A century ago the first labour exchanges opened to great acclaim. But despite the many advances, are their successors meeting their clients’ needs, asks Graham Snowdon
Jobcentres are a mixed blessing: you only attend one if you are out of work, and for many people they embody the frustration of applying for benefits or of trying to find new employment when jobs are rarer than hens’ teeth.
But on 1 February 1910, when the UK’s first 62 labour exchanges – the forerunners of today’s Jobcentre Plus network – opened their doors, interest and demand was huge. “Promising start everywhere” proclaimed the following day’s Manchester Guardian with reports of hundreds of people queueing outside offices.
With situations vacant ranging from piano regulators to picture frame gilders, labour exchanges brought new order to the hitherto chaotic process of finding work. “Before then, people would have found work through word of mouth and by visiting factories,” says Dr Ian Gazeley, senior lecturer in economic history at the University of Sussex. “There were some rudimentary public works schemes but for most, the only way to get a job was to go directly to the employer.”
Offices had separate rooms for men, women, employers and children and, as Winston Churchill – then president of the board of trade in the Asquith Liberal government – noted, each was painted green: “the colour of hope”, he said after visiting the Hackney labour exchange on its opening day.
Jobcentre Plus today has 750 offices and about 78,000 employees offering an integrated service incorporating benefits and employment search. Stepping inside is like walking into the foyer of an ultra-modern bank. Where once there were partitions and noticeboards with job vacancies on cards, now there are touch-screen “job points” and personal advisers to hand.

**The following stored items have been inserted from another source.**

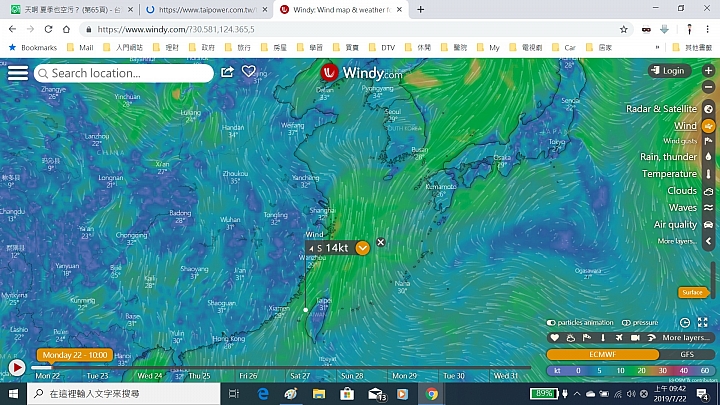Switch to the taipower.com.tw browser tab

pyautogui.click(x=207, y=9)
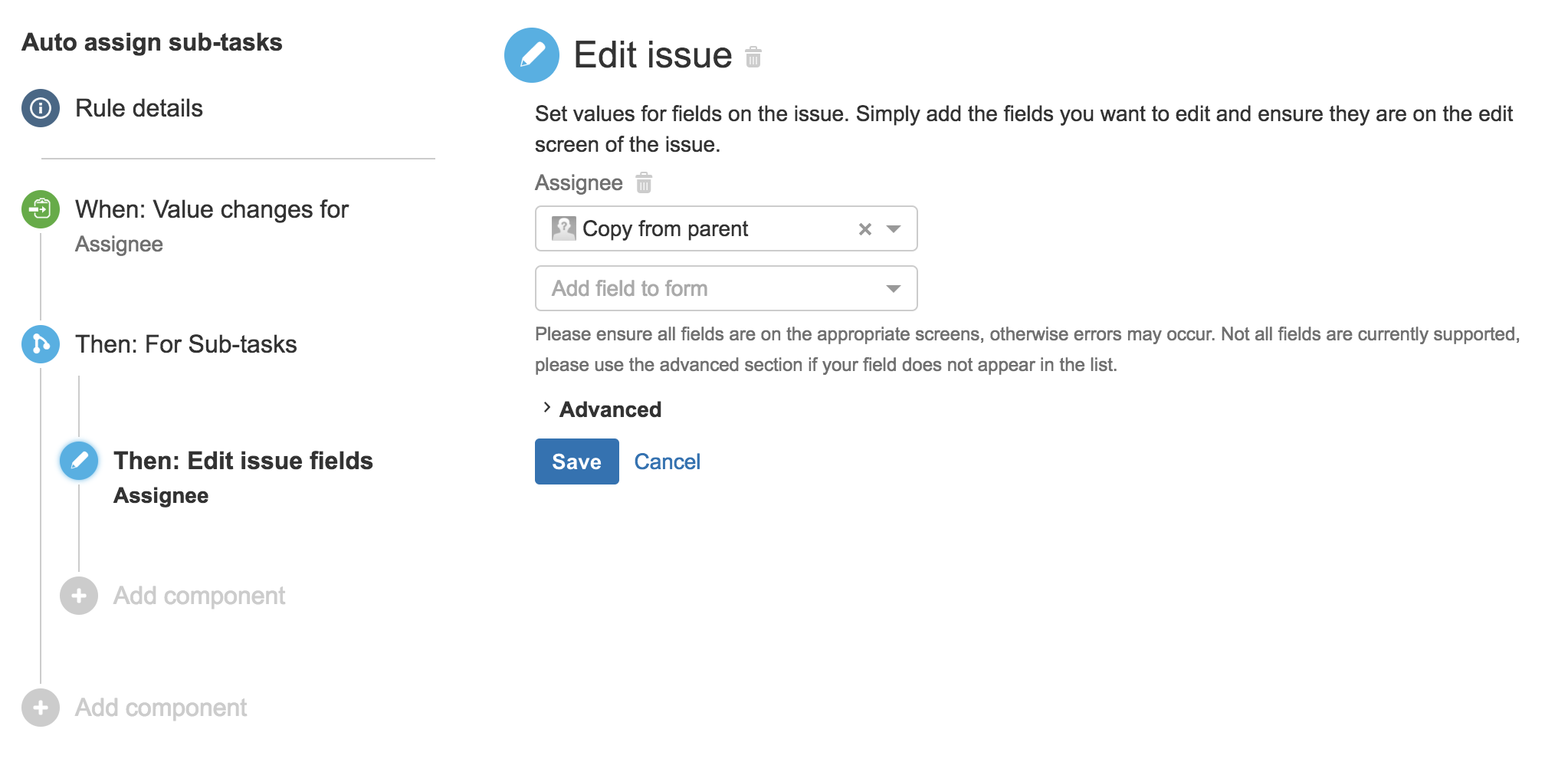Select the pencil icon beside Then: Edit issue fields

(79, 461)
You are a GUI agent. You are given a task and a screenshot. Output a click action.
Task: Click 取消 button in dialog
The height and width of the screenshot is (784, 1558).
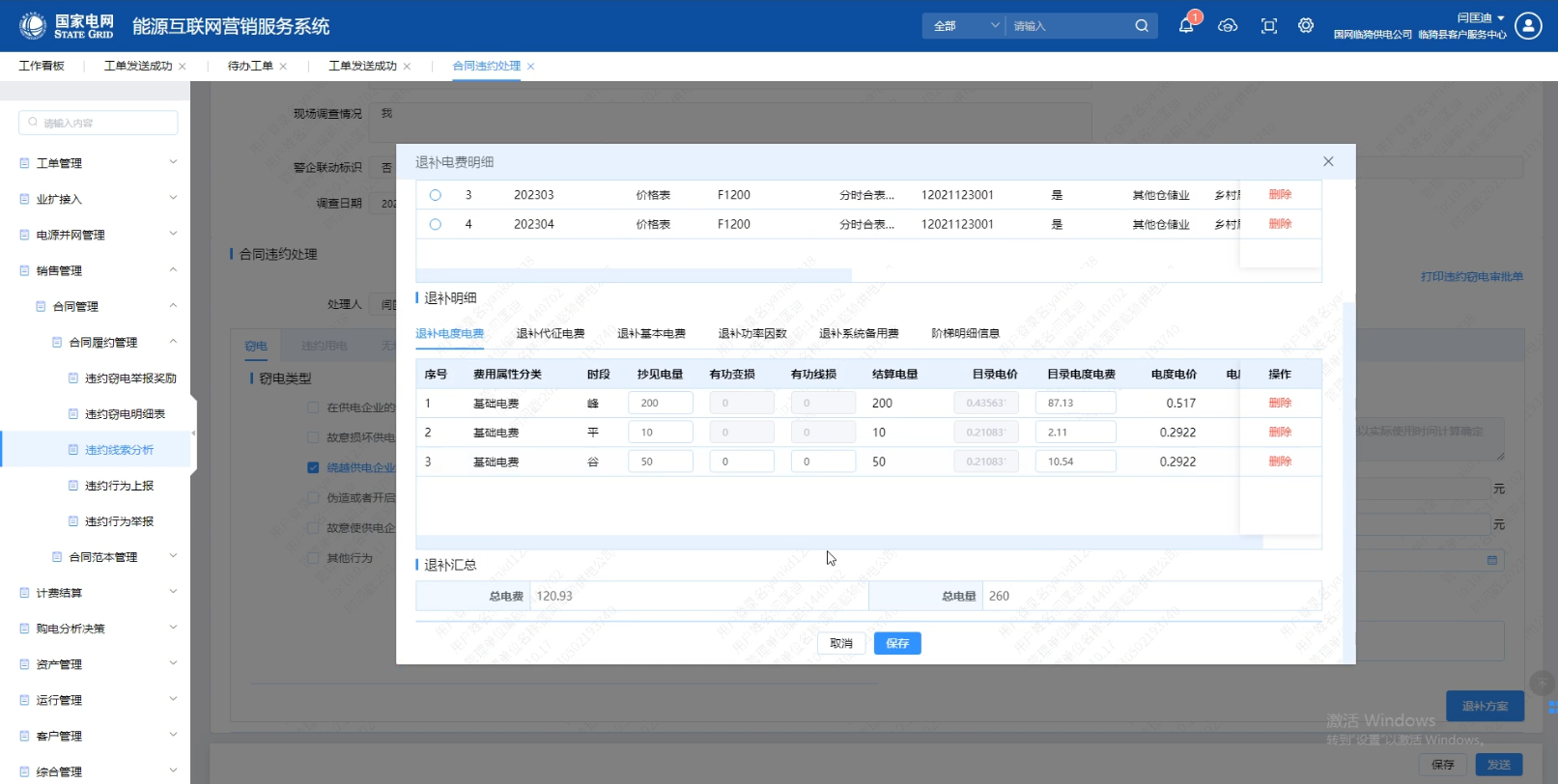[x=841, y=643]
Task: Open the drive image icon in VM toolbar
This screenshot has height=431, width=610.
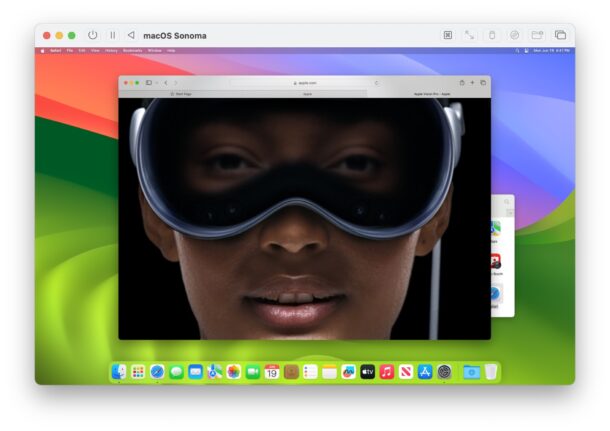Action: (x=514, y=35)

“We’ve seen huge changes in the service and how it helps people in the past 100 years, even in the past 10 and five years,” Yvette Cooper, work and pensions secretary, said at a new exhibition about labour exchanges in Hackney this week. “Getting away from the culture of the Full Monty and the benefit screens has been important.”
Loss of motivation
On the face of it, the service has never been so joined up. Yet as they turn 100, can jobcentres really still claim to be meeting the needs of the people they now call their “customers”? Figures released this week by the Liberal Democrats, showing more than 210,000 people seeking work in the construction industry but just 302 such vacancies available on Jobcentre Plus’s website, seem to embody the problem.
Outside the jobcentre in Hackney, opinion is mixed. Darren, aged 29, is an unemployed security guard who has been using the service on and off for about 12 years. “I’ve never found one job through the jobcentre,” he says. “I’ve been sent on a lot of courses, but when you come in here, use the job points and make a phone call, nine out of 10 times they’ve all gone. You lose motivation to keep coming back. I’ve got more jobs from going to agencies.”
Cassandra, a recent psychology graduate, has been looking for jobs for a year and is now focusing on temping work rather than anything related to her degree. “It’s not working out very well,” she says. “When I send out my CV no one ever gets back in touch.”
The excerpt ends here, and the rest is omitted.